I think, in most computing environments, it should be the operating system's responsibility to inform the user that free memory is running out. Applications should be able to assume that they can always get memory to work with.

I think the swap is an extremely sensible solution, in that executing programs slowly is (in most environments, including desktop) better than halting programs completely. It provides an opportunity for the user to fix the situation, without anything bad happening. Note that the swap is optional anyway, so don't use it if you don't like it.

Comparing modern computing environments to the Amiga is laughable. It's not even comparable to modern embedded environments, because they serve(d) different purposes.

I'm a hobbyist C application/library developer who assumes memory allocation always works.



Most computing environments don't have a user to speak of, and the correct response of an application to an out of memory error could range from doing nothing to sounding an alarm.
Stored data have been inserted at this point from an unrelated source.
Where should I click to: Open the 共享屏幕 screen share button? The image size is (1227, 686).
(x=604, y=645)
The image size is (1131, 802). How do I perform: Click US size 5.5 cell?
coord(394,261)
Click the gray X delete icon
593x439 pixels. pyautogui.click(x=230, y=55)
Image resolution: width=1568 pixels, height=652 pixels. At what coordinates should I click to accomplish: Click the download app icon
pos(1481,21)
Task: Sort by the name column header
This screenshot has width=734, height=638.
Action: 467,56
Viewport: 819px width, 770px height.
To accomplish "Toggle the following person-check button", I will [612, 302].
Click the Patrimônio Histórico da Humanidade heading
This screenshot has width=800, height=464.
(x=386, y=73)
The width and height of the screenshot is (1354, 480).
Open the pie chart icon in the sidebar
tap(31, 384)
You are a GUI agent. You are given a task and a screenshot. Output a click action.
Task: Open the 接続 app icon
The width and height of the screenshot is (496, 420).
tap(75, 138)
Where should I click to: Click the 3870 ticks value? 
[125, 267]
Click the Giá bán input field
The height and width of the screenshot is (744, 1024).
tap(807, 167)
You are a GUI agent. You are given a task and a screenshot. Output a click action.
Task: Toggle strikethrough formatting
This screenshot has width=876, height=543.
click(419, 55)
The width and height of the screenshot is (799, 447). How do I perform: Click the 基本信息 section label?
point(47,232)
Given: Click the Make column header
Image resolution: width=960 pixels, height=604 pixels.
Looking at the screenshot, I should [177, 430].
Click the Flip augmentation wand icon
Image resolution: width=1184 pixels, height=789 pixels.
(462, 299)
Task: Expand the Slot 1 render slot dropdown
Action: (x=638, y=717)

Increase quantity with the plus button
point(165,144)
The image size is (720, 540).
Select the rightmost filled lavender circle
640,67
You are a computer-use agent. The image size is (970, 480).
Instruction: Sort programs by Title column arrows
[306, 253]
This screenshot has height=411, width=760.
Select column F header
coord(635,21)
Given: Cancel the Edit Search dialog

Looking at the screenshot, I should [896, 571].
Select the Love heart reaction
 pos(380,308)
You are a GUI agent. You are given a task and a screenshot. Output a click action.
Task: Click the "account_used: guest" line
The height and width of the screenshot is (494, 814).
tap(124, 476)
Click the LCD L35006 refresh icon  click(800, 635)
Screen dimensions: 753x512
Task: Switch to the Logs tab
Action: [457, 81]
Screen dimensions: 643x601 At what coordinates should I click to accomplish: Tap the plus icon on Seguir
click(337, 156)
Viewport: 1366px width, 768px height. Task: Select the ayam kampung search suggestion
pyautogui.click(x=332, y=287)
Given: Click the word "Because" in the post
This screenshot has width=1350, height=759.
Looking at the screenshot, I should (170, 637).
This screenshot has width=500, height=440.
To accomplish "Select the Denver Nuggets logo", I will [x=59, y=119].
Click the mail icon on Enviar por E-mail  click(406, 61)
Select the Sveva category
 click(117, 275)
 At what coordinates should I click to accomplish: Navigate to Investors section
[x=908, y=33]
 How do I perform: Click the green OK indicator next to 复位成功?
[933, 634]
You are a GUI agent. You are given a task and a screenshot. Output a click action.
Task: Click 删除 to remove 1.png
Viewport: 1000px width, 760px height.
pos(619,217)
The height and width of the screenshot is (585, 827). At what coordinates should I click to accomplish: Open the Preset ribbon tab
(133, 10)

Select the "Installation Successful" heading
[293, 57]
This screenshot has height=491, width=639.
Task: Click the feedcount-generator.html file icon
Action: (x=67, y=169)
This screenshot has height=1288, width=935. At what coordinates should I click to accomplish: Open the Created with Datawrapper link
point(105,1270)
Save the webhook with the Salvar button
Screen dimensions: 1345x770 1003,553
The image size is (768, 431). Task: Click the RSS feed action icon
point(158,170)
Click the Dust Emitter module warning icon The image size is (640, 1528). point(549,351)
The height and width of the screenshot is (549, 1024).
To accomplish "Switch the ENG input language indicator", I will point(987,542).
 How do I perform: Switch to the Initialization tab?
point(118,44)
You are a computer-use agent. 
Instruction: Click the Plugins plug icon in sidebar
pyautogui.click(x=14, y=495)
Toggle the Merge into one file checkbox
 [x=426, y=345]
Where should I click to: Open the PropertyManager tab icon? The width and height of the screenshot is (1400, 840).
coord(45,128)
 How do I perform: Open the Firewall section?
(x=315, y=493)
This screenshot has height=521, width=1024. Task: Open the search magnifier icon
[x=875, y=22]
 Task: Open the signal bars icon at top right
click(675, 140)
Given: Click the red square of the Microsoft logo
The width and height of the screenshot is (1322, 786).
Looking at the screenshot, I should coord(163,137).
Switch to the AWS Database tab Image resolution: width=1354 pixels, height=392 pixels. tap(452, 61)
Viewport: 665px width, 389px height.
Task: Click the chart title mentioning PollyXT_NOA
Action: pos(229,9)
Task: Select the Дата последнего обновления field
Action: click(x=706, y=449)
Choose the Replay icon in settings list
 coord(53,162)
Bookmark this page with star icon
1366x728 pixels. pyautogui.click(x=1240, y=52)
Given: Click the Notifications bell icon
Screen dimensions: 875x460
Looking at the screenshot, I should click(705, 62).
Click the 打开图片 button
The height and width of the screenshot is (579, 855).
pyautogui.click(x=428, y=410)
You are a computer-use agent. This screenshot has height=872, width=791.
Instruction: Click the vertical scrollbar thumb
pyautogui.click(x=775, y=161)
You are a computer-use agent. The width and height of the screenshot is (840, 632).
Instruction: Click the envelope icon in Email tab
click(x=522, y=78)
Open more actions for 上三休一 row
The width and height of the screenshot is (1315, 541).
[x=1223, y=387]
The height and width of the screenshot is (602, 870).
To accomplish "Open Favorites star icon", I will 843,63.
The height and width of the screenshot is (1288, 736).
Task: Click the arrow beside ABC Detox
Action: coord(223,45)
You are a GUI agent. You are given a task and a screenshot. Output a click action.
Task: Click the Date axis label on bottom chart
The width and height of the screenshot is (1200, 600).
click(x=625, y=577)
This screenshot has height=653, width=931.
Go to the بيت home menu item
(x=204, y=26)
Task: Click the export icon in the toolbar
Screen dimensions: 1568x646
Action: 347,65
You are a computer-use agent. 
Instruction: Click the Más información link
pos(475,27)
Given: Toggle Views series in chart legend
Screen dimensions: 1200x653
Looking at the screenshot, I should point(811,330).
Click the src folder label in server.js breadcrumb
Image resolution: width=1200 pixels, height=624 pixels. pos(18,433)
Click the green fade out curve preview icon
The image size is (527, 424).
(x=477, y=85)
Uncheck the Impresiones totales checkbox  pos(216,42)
As a user, I find it incredibly frustrating when my old but indispensable music software runs out of address space (I have plenty of RAM) and, instead of canceling the current operation (e.g. processing some large segment of audio), just dies with a string of cryptic error dialogs. The best thing for the user in this case is to hobble along without allocating more memory, not to fail catastrophically by assuming that memory allocation always works.

Swap is not a good solution because when there's enough swap to handle significant memory overuse, the system becomes unresponsive to user input since the latency and throughput to swap are significantly slower than RAM.


I think most computing environments do have a user of, if you consider a "user" to be something that be notified and can act on such notifications (e.g. to close applications).

Your music software's problem seems to be a bad algorithm - not that it doesn't check the return values of the `*alloc` functions.Aas you say, it should be able to process the audio in constant space. While I assume that I can always acquire memory, I do still care about the space-efficiency of my software.

I must admit I've never seen my system depending on swap, so I don't know how bad it is. But, if you have 1GB of on-RAM memory already allocated, wouldn't it only be new processes that are slow?

Also, I'd again point out that if you don't like swap, you don't have to have one.


> if you have 1GB of on-RAM memory already allocated, wouldn't it only be new processes that are slow?

No - the memory sub system, will swap out pages based on usage and some other parameters. A new application would most likely result in already running applications least used pages being swapped out.


I must admit I've never seen my system depending on swap, so I don't know how bad it is.

Just for fun, try deliberately creating a swap storm some time. Then try to recover from it :-). Do this on a system that doesn't have other users.